Coddle - Ah Jaysus! C'mere and give us a coddle, love! Namechecked by Jonathan Swift and Sean O'Casey as their favourite dish, coddle couldn't be more synonymous with the nation's capital; the fact that Dubliners have rejected it in favour of kebabs and takeaway pizza is a searing indictment of their moral and spiritual decay. That said, coddle ain't for sissies, consisting as it does of a pungent melée of bacon produce swimming in a swamp of spuds 'n' onions; its origins date back to Famine times, when anything to hand, save your nearest and dearest, got thrown into the pot. It's the fuel of the proletariat, the lifeblood of the common man – and a heart attack in a bowl. Less a meal than a veritable Proustian dining reverie, there's eating AND drinking to be had in a bowl of coddle, especially if – as recommended – you flavour it with an auld drop or two of Guinness.
Little known fact: master chef and occasional scribbler James Joyce used to whip up a mean plate of stir-fried coddle in his short lived Irish/Asian fusion restaurant, Finnegan's Wok. And Luke Kelly used to bathe in coddle daily. No, not really.

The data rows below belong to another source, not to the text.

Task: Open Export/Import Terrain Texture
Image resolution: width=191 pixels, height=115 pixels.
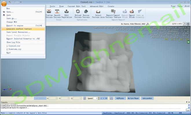Action: coord(113,14)
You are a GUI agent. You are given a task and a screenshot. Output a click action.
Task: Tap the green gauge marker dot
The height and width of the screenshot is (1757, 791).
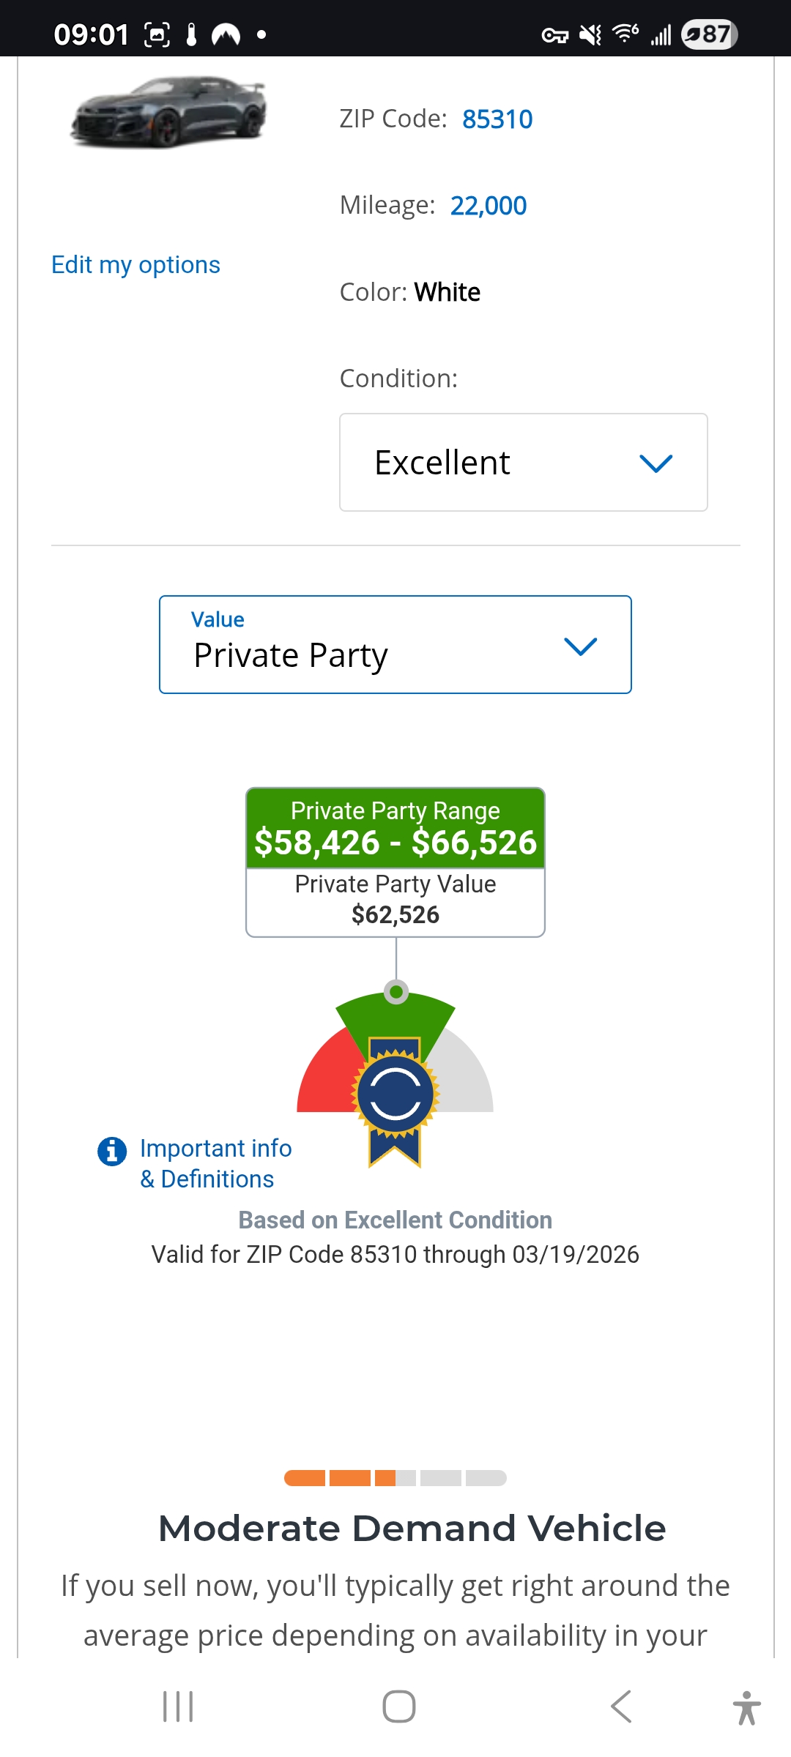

Spiceburgers - As a naïve young vegetarian, the author once had an extended and sincere conversation with a local chip shop owner, whereupon he was assured, beyond a doubt, that there was no meat whatsoever in spiceburgers; thusly, he spent his formative years unwittingly betraying everything that his idol Morrissey believed in. Ah, well. We bet Morrissey eats them, too. If Meat Is Murder, then a spiceburger is a slow, pleasurable death, an exotic, enigmatic creation revered and reviled in equal quantities by hardcore takeaway connoisseurs. What is a spiceburger? It's a pivotal question that has already provoked spurious debate on the interweb, offering little by way of concrete conclusion. Even the people who make them don't know what's in them. These two simple things we hold as self-evident truths: (a) shop-bought spiceburgers never, ever taste as good as ones from the chipper. As WB Yeats once said, there's nothing quite as tragic as a soggy spiceburger. No, wait, it was our Dad that said that. And (b) you can't get spiceburgers in Donegal. We've tried. NB: Don't attempt a spiceburger without a scoop of chips. Seriously. Really.

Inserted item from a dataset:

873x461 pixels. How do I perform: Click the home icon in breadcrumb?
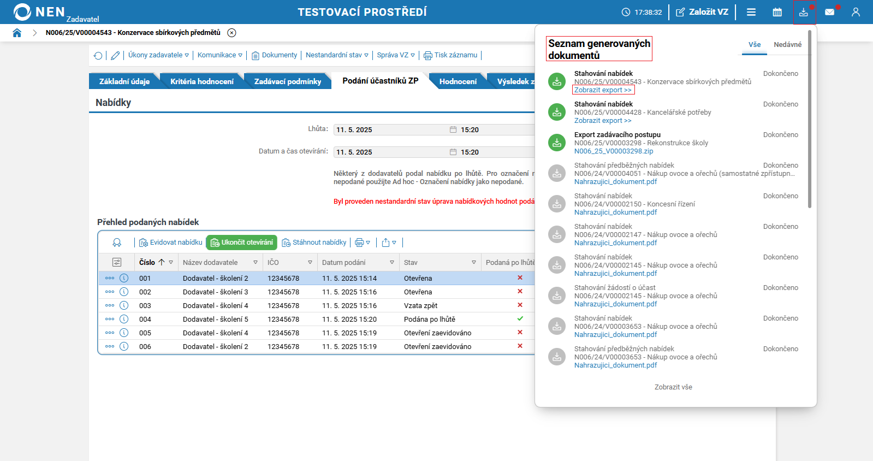17,33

Boxty? Seriously? The only people we know who've ever actually eaten boxty were punters at Dublin's ever-popular Irish theme restaurant Gallagher's Boxty House, a place where Actual Irish People dine for solely ironic purposes. In essence, boxty is a seriously hardcore starchfest, a potato pancake much loved in and around the border counties – the word boxty is a derivative of 'bacstai', referring to the traditional method of grilling the absolute shite out of anything that couldn't be boiled over an open fire. No matter how much we might try to suggest otherwise, what with our finely-honed Celtic Tiger palettes and everything, the Irish have always been about the spuds, and considering that the country's going to/gone to hell, and we're all broke-assed losers again, it's time to re-embrace the auld práta. Or fata, if you're from Connemara. A traditional rhyme goes thusly: Boxty on the griddle/Boxty in the pan/If you can't make boxty/ You'll never get a man. Truer words never spoken; several female friends of our acquaintance are destined to die alone and unloved, due to their stubborn refusal to master the fine art of boxty making. There's a band called Boxty, too. They're from France. Don't ask.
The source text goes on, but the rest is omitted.